My third, and final, resolution (I think three is more than enough) is to get to a healthy weight and habit by my 25th birthday. For me, a healthy BMI/weight puts me at about 160 lbs. That means I have 1 year to lose 100 lbs., roughly 2 lbs. per week. Experts say 2 lbs. per week is a healthy loss. I've researched, and I'm going to start with a 1400 calorie diet. This is probably SIGNIFICANTLY less than my diet now, so I'm thinking it will be rough the first couple weeks, but I'll probably see more than 2 lbs. per week come off. Also, with this tax return, I'm hoping to re-join Curves in Wooster. It's out of the way, but that will make it more of a determination that I WANT to lose this weight and tone my body instead of it being convenient. The only problem with that is that Curves doesn't really have cardio machines (no treadmills or recumbent bikes), so I may end up going to the club for some cardio, or getting in my cardio outside when it's nice enough to do so. I know Dad will help with the diet and exercise thing (I thinků he seems to go back and forth on it), but I'm really hoping for support from Blair. I don't really EXPECT him to change his eating habits for me or because of me, and I know he'll eat whatever I cook and he'll be respectful of my diet when he cooks or when we go out to eat, but it would be nice if he didn't make me watch him eat chocolate, cake, etc. I guess that goes along wit having resolve, though. I also am pretty sure he'll go on walks with me and hikes if I ask. We both like to go for drives, and we like to find places to hike, so maybe I'll make more of an effort to find new places for that this year.
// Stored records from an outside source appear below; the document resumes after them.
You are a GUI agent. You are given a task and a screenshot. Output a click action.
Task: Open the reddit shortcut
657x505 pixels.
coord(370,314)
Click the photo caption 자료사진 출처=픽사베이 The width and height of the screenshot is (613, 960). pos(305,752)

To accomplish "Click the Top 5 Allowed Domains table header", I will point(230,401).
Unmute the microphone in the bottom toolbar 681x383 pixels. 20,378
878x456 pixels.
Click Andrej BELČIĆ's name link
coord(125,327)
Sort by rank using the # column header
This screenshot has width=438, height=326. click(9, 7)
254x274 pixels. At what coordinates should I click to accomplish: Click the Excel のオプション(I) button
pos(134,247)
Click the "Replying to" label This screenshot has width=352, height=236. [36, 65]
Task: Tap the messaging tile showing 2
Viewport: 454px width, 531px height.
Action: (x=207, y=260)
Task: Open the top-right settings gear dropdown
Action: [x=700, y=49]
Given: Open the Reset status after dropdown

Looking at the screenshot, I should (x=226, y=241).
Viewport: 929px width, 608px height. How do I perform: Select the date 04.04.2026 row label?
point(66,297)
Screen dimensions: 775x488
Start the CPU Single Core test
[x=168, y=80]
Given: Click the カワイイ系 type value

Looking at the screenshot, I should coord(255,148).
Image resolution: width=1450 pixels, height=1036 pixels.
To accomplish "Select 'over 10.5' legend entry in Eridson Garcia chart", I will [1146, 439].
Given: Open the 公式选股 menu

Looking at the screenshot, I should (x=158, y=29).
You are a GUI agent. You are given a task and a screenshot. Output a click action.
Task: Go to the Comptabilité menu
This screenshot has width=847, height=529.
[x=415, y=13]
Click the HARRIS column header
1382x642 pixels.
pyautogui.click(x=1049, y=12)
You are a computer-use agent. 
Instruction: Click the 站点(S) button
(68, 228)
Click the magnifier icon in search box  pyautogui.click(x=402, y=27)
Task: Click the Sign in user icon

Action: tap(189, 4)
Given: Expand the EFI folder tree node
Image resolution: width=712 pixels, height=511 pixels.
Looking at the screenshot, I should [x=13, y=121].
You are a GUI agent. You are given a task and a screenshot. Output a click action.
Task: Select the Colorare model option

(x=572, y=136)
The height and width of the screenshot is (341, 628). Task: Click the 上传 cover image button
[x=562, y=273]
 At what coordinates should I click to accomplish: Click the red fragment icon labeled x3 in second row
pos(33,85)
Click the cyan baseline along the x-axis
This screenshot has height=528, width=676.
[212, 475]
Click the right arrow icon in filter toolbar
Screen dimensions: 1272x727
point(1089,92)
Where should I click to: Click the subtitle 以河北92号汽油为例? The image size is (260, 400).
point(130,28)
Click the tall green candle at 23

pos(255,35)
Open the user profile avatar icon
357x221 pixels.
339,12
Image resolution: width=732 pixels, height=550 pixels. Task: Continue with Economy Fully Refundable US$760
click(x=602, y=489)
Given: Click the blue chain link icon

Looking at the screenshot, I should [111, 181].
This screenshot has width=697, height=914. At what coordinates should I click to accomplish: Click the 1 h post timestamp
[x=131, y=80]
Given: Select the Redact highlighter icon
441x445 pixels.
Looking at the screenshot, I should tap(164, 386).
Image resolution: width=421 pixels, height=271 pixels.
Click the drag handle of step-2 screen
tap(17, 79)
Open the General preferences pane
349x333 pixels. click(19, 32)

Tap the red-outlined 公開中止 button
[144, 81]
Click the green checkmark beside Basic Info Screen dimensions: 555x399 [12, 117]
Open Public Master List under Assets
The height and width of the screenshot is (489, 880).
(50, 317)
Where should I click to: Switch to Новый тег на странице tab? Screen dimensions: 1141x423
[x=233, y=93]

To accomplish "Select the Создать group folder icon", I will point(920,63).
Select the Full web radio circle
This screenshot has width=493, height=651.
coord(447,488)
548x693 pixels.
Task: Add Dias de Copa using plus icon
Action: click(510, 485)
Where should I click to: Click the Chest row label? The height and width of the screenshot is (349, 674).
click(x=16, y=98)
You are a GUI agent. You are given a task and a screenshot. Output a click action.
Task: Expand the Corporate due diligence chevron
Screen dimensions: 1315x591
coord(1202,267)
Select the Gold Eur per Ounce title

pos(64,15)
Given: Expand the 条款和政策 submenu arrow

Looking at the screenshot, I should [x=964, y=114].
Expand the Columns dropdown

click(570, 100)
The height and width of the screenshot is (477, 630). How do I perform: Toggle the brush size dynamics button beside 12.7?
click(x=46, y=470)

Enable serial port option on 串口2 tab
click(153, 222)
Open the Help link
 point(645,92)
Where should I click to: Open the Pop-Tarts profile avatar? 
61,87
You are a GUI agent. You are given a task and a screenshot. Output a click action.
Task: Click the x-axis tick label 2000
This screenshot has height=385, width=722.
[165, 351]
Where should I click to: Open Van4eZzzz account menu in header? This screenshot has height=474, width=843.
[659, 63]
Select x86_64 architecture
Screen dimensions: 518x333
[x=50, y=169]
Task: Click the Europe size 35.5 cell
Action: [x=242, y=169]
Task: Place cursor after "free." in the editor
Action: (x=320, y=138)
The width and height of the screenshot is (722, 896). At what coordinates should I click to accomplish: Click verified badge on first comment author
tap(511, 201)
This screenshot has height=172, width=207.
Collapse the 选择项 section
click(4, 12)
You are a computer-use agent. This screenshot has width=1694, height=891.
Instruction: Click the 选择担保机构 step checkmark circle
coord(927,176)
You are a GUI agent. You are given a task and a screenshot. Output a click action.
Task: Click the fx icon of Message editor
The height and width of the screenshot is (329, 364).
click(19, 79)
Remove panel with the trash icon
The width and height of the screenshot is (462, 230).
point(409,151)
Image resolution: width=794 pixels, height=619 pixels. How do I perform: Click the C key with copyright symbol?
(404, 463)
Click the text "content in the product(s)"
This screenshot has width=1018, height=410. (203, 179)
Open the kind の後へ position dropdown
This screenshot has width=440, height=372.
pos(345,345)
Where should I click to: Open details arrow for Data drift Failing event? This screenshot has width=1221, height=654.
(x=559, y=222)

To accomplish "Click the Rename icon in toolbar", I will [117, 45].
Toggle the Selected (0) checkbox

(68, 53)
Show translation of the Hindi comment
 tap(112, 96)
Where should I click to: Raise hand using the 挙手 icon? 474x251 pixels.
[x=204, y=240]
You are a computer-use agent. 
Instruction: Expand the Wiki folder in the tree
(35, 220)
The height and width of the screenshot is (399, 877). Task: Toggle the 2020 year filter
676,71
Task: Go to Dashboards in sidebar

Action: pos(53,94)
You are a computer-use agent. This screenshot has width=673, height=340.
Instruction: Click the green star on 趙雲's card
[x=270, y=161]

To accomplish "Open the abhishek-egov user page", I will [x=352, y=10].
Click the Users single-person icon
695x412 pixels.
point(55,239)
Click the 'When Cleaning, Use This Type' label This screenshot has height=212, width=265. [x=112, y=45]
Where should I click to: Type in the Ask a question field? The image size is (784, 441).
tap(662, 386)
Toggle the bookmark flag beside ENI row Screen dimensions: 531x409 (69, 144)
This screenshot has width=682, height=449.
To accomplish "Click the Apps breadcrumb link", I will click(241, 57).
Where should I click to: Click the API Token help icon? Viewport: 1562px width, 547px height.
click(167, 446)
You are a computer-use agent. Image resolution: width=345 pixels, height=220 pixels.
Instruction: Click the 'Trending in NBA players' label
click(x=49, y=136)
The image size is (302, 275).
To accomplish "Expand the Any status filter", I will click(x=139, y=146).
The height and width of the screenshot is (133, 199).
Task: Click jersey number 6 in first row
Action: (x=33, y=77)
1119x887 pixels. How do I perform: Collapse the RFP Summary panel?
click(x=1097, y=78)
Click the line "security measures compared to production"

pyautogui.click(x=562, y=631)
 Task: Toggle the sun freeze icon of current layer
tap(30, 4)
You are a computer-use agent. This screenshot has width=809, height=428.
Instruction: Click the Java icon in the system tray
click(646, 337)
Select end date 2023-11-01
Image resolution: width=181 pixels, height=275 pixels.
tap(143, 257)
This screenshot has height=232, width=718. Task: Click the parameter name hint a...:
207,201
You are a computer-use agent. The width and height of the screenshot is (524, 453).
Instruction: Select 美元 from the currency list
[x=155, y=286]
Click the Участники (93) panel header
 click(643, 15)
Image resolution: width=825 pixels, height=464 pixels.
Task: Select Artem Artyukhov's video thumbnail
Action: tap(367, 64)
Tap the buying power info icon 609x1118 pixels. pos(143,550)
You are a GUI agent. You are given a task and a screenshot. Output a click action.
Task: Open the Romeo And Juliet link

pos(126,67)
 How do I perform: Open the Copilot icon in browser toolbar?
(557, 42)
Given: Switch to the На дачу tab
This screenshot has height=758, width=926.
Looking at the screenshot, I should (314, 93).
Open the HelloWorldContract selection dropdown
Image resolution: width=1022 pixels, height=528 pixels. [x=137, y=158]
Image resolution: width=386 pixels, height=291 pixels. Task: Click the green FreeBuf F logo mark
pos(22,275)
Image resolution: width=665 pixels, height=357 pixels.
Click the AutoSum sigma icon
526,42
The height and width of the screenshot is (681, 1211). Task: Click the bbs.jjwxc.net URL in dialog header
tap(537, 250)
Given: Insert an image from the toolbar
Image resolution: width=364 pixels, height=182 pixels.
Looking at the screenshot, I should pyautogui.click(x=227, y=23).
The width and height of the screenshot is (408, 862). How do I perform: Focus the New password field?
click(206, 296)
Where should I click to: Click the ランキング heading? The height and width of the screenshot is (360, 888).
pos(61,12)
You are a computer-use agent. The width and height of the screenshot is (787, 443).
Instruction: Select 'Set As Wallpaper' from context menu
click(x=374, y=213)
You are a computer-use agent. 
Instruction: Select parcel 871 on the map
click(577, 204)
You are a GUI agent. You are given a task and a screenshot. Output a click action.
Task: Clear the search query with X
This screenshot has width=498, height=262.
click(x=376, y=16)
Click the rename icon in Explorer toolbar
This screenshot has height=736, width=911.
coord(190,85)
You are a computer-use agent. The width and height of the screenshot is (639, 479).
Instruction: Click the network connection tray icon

Spending the time with him will make it not seem so much like exercise.
So I guess the first part of this plan, starting Sunday (20th) is to cut out soda and coffee (my coffee anyways) and start drinking more water and tea (not sweet tea). That part is going to be hard for me, but I'll get through it after a couple weeks. I'm going to put leaner meats and more fish back in my diet, less pasta and more rice, more fruits and veggies, less junk. I get paid this Friday, and I'm hoping Blair will go grocery shopping with me, and Dad will be okay making room in the fridge and freezer for "my" foods. Patience will be moving home after this semester, and I know it will be harder for me to diet with her home, but I will have 4 months to develop a diet and routine, so hopefully it won't be as much of a struggle (diet-wise). The second part of the plan is to get my taxes back and figure out how much I'm getting and how to divide it. WISH ME LUCK!